** Task material follows **

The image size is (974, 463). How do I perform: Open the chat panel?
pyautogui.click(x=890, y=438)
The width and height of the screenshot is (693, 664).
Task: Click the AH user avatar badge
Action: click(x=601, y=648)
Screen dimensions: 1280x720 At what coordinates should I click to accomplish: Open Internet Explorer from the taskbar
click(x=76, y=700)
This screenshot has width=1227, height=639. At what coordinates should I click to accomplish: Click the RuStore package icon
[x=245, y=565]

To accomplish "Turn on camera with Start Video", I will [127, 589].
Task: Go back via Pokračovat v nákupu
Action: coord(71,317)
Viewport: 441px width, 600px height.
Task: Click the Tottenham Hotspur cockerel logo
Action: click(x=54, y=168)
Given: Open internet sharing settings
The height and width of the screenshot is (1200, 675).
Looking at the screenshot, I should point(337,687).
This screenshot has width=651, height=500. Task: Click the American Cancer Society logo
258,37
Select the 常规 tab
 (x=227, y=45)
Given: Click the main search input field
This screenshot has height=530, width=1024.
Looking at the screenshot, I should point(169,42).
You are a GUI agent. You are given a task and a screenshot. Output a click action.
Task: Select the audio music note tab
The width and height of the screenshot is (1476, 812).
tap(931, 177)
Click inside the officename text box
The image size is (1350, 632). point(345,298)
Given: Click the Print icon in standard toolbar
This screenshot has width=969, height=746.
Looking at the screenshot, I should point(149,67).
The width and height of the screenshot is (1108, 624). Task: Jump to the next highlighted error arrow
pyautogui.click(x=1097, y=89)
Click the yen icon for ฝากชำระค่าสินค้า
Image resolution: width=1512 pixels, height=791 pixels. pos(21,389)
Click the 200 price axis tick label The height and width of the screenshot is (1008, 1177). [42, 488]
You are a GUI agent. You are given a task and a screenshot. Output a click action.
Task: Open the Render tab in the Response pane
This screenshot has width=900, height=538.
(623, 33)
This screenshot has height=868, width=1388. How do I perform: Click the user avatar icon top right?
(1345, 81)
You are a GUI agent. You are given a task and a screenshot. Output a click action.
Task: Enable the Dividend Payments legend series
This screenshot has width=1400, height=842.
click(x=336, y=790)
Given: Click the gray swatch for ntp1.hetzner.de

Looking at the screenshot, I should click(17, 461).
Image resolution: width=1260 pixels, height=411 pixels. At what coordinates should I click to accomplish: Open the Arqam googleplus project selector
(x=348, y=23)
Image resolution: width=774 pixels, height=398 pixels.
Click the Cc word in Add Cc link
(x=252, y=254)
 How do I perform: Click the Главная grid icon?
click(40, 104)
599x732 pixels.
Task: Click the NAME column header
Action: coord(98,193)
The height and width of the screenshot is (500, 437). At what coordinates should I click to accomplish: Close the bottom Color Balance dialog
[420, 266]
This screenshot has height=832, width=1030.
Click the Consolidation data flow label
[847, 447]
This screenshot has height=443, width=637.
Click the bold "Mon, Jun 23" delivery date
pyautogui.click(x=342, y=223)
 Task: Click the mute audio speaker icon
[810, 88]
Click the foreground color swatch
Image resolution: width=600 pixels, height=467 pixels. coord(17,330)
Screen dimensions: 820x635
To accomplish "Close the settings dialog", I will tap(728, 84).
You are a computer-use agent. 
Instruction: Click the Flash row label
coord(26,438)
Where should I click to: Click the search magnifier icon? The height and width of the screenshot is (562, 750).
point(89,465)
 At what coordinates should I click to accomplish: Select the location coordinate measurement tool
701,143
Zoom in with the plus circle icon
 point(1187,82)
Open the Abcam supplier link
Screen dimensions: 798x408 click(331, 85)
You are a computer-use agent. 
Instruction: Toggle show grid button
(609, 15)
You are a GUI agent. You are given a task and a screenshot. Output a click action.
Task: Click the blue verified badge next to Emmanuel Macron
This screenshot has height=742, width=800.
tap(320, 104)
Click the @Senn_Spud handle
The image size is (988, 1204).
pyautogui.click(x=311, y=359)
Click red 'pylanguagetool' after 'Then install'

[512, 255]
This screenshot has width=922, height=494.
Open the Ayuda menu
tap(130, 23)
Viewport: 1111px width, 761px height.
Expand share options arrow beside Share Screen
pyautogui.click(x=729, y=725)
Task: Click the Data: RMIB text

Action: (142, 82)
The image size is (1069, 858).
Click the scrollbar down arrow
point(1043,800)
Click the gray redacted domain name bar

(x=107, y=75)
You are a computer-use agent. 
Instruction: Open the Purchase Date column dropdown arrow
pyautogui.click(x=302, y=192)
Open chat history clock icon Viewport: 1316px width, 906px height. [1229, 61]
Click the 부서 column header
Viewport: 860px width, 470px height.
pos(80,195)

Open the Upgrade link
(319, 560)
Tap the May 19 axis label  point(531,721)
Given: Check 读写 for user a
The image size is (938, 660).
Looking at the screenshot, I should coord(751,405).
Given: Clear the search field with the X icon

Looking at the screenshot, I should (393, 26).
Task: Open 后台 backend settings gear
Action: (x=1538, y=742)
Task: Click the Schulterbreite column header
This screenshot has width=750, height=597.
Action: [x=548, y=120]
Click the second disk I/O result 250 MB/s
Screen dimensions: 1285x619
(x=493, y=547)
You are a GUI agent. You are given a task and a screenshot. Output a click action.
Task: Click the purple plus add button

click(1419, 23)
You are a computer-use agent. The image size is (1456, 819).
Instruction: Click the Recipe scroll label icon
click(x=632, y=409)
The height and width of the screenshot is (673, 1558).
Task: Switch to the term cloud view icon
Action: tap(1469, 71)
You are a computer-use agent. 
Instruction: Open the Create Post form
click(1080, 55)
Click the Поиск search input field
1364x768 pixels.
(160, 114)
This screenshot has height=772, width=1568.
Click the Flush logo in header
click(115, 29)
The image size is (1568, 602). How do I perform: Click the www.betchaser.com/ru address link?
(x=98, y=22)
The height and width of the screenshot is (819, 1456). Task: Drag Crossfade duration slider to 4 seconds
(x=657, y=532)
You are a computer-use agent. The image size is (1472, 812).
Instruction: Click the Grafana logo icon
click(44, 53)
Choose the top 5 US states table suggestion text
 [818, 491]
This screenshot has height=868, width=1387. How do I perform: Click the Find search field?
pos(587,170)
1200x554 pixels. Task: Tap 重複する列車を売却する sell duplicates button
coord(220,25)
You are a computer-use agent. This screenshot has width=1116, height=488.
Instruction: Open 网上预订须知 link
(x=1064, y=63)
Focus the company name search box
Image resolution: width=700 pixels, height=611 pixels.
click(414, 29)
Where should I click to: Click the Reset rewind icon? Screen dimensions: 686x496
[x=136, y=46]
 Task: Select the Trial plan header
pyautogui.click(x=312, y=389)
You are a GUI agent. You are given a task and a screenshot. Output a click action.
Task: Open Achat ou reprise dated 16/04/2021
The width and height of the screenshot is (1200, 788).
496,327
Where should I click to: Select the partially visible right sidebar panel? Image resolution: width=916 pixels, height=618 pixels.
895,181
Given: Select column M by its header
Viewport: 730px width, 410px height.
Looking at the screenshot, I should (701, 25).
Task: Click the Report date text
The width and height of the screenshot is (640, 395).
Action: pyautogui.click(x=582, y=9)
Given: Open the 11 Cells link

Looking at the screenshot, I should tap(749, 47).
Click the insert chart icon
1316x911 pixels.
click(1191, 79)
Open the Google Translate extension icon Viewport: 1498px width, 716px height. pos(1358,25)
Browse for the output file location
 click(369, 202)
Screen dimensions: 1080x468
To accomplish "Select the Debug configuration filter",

** End of Task material **

**Exercise**
An exact transcription of all the records is required.

**Answer to the exercise**
The image size is (974, 463). How do I perform: Open the chat panel?
pyautogui.click(x=890, y=438)
The width and height of the screenshot is (693, 664).
Task: Click the AH user avatar badge
Action: click(x=601, y=648)
Screen dimensions: 1280x720 At what coordinates should I click to accomplish: Open Internet Explorer from the taskbar
click(x=76, y=700)
This screenshot has width=1227, height=639. At what coordinates should I click to accomplish: Click the RuStore package icon
[x=245, y=565]

To accomplish "Turn on camera with Start Video", I will [127, 589].
Task: Go back via Pokračovat v nákupu
Action: coord(71,317)
Viewport: 441px width, 600px height.
Task: Click the Tottenham Hotspur cockerel logo
Action: click(x=54, y=168)
Given: Open internet sharing settings
The height and width of the screenshot is (1200, 675).
Looking at the screenshot, I should point(337,687).
This screenshot has width=651, height=500. Task: Click the American Cancer Society logo
258,37
Select the 常规 tab
 (x=227, y=45)
Given: Click the main search input field
This screenshot has height=530, width=1024.
Looking at the screenshot, I should point(169,42).
You are a GUI agent. You are given a task and a screenshot. Output a click action.
Task: Select the audio music note tab
The width and height of the screenshot is (1476, 812).
tap(931, 177)
Click inside the officename text box
The image size is (1350, 632). point(345,298)
Given: Click the Print icon in standard toolbar
This screenshot has width=969, height=746.
Looking at the screenshot, I should point(149,67).
The width and height of the screenshot is (1108, 624). Task: Jump to the next highlighted error arrow
pyautogui.click(x=1097, y=89)
Click the yen icon for ฝากชำระค่าสินค้า
Image resolution: width=1512 pixels, height=791 pixels. pos(21,389)
Click the 200 price axis tick label The height and width of the screenshot is (1008, 1177). [42, 488]
You are a GUI agent. You are given a task and a screenshot. Output a click action.
Task: Open the Render tab in the Response pane
This screenshot has width=900, height=538.
(623, 33)
This screenshot has height=868, width=1388. How do I perform: Click the user avatar icon top right?
(1345, 81)
You are a GUI agent. You are given a task and a screenshot. Output a click action.
Task: Enable the Dividend Payments legend series
This screenshot has width=1400, height=842.
click(x=336, y=790)
Given: Click the gray swatch for ntp1.hetzner.de

Looking at the screenshot, I should click(17, 461).
Image resolution: width=1260 pixels, height=411 pixels. At what coordinates should I click to accomplish: Open the Arqam googleplus project selector
(x=348, y=23)
Image resolution: width=774 pixels, height=398 pixels.
Click the Cc word in Add Cc link
(x=252, y=254)
 How do I perform: Click the Главная grid icon?
click(40, 104)
599x732 pixels.
Task: Click the NAME column header
Action: coord(98,193)
The height and width of the screenshot is (500, 437). At what coordinates should I click to accomplish: Close the bottom Color Balance dialog
[420, 266]
This screenshot has height=832, width=1030.
Click the Consolidation data flow label
[847, 447]
This screenshot has height=443, width=637.
Click the bold "Mon, Jun 23" delivery date
pyautogui.click(x=342, y=223)
 Task: Click the mute audio speaker icon
[810, 88]
Click the foreground color swatch
Image resolution: width=600 pixels, height=467 pixels. coord(17,330)
Screen dimensions: 820x635
To accomplish "Close the settings dialog", I will tap(728, 84).
You are a computer-use agent. 
Instruction: Click the Flash row label
coord(26,438)
Where should I click to: Click the search magnifier icon? The height and width of the screenshot is (562, 750).
point(89,465)
 At what coordinates should I click to accomplish: Select the location coordinate measurement tool
701,143
Zoom in with the plus circle icon
 point(1187,82)
Open the Abcam supplier link
Screen dimensions: 798x408 click(331, 85)
You are a computer-use agent. 
Instruction: Toggle show grid button
(609, 15)
You are a GUI agent. You are given a task and a screenshot. Output a click action.
Task: Click the blue verified badge next to Emmanuel Macron
This screenshot has height=742, width=800.
tap(320, 104)
Click the @Senn_Spud handle
The image size is (988, 1204).
pyautogui.click(x=311, y=359)
Click red 'pylanguagetool' after 'Then install'

[512, 255]
This screenshot has width=922, height=494.
Open the Ayuda menu
tap(130, 23)
Viewport: 1111px width, 761px height.
Expand share options arrow beside Share Screen
pyautogui.click(x=729, y=725)
Task: Click the Data: RMIB text

Action: (142, 82)
The image size is (1069, 858).
Click the scrollbar down arrow
point(1043,800)
Click the gray redacted domain name bar

(x=107, y=75)
You are a computer-use agent. 
Instruction: Open the Purchase Date column dropdown arrow
pyautogui.click(x=302, y=192)
Open chat history clock icon Viewport: 1316px width, 906px height. [1229, 61]
Click the 부서 column header
Viewport: 860px width, 470px height.
pos(80,195)

Open the Upgrade link
(319, 560)
Tap the May 19 axis label  point(531,721)
Given: Check 读写 for user a
The image size is (938, 660).
Looking at the screenshot, I should coord(751,405).
Given: Clear the search field with the X icon

Looking at the screenshot, I should (393, 26).
Task: Open 后台 backend settings gear
Action: (x=1538, y=742)
Task: Click the Schulterbreite column header
This screenshot has width=750, height=597.
Action: [x=548, y=120]
Click the second disk I/O result 250 MB/s
Screen dimensions: 1285x619
(x=493, y=547)
You are a GUI agent. You are given a task and a screenshot. Output a click action.
Task: Click the purple plus add button

click(1419, 23)
You are a computer-use agent. The image size is (1456, 819).
Instruction: Click the Recipe scroll label icon
click(x=632, y=409)
The height and width of the screenshot is (673, 1558).
Task: Switch to the term cloud view icon
Action: tap(1469, 71)
You are a computer-use agent. 
Instruction: Open the Create Post form
click(1080, 55)
Click the Поиск search input field
1364x768 pixels.
(160, 114)
This screenshot has height=772, width=1568.
Click the Flush logo in header
click(115, 29)
The image size is (1568, 602). How do I perform: Click the www.betchaser.com/ru address link?
(x=98, y=22)
The height and width of the screenshot is (819, 1456). Task: Drag Crossfade duration slider to 4 seconds
(x=657, y=532)
You are a computer-use agent. The image size is (1472, 812).
Instruction: Click the Grafana logo icon
click(44, 53)
Choose the top 5 US states table suggestion text
 [818, 491]
This screenshot has height=868, width=1387. How do I perform: Click the Find search field?
pos(587,170)
1200x554 pixels. Task: Tap 重複する列車を売却する sell duplicates button
coord(220,25)
You are a computer-use agent. This screenshot has width=1116, height=488.
Instruction: Open 网上预订须知 link
(x=1064, y=63)
Focus the company name search box
Image resolution: width=700 pixels, height=611 pixels.
click(414, 29)
Where should I click to: Click the Reset rewind icon? Screen dimensions: 686x496
[x=136, y=46]
 Task: Select the Trial plan header
pyautogui.click(x=312, y=389)
You are a GUI agent. You are given a task and a screenshot. Output a click action.
Task: Open Achat ou reprise dated 16/04/2021
The width and height of the screenshot is (1200, 788).
496,327
Where should I click to: Select the partially visible right sidebar panel? Image resolution: width=916 pixels, height=618 pixels.
895,181
Given: Select column M by its header
Viewport: 730px width, 410px height.
Looking at the screenshot, I should (701, 25).
Task: Click the Report date text
The width and height of the screenshot is (640, 395).
Action: pyautogui.click(x=582, y=9)
Given: Open the 11 Cells link

Looking at the screenshot, I should tap(749, 47).
Click the insert chart icon
1316x911 pixels.
click(1191, 79)
Open the Google Translate extension icon Viewport: 1498px width, 716px height. pos(1358,25)
Browse for the output file location
 click(369, 202)
Screen dimensions: 1080x468
To accomplish "Select the Debug configuration filter",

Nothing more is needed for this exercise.